The dump scripts are in our git puppet repo .

If errors are encountered when the specific cron job runs, the output is sent to ops-dumps@wikimedia.org.

  • Cirrus search dumps :
    • dumped weekly
    • contains text indices, the file index (for commons) and the metadata index (for the entire cirrus cluster) in json format
    • run by a maintenance script in mw:Extension:CirrusSearch ( code )
    • Issues: it's been quite reliable so far
  • Content Translation dumps :
    • dumped weekly
    • contains parallel corpora that can be used by developers working on machine translation.
    • run by a maintenance script in mw:Extension:ContentTranslation ( code )
    • Issues: it has run out of memory when the language files being dumped have too much data; these can be split apart in order to resolve the problem. Example: see this phab task .
  • Media info :
    • dumped weekly
    • two files for each wiki, consisting of titles of media files stored locally, and those used on the project stored remotely (on Commons).

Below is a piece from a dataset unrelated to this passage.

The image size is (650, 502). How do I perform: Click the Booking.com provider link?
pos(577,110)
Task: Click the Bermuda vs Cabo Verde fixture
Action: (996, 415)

    • run by a shell wrapper around the onallwikis.py script in the operations/dumps repo ( code )
    • Issues: if the database server is unavailable, up to three retries will be attempted, after which the script will give up.
  • Page titles :
    • dumped daily
    • contains a list of all page titles in the main namespace (NS 0) per project
    • run by the onallwikis.py script in the operations/dumps repo ( code )
    • Issues: if the database server is unavailable, up to three retries will be attempted, after which the script will give up.
  • Media titles :
    • dumped daily
    • contains a list of all titles in the Media namespace (NS 6) per project
    • run by the onallwikis.py script in the operations/dumps repo ( code )
    • Issues: if the database server is unavailable, up to three retries will be attempted, after which the script will give up.
  • Short url mappings :
    • dumped weekly
    • each line contains an entry of the form short-url|log-url
    • run by the onallwikis.py script in the operations/dumps repo ( code )
    • Issues: if the database server is unavailable, up to three retries will be attempted, after which the script will give up.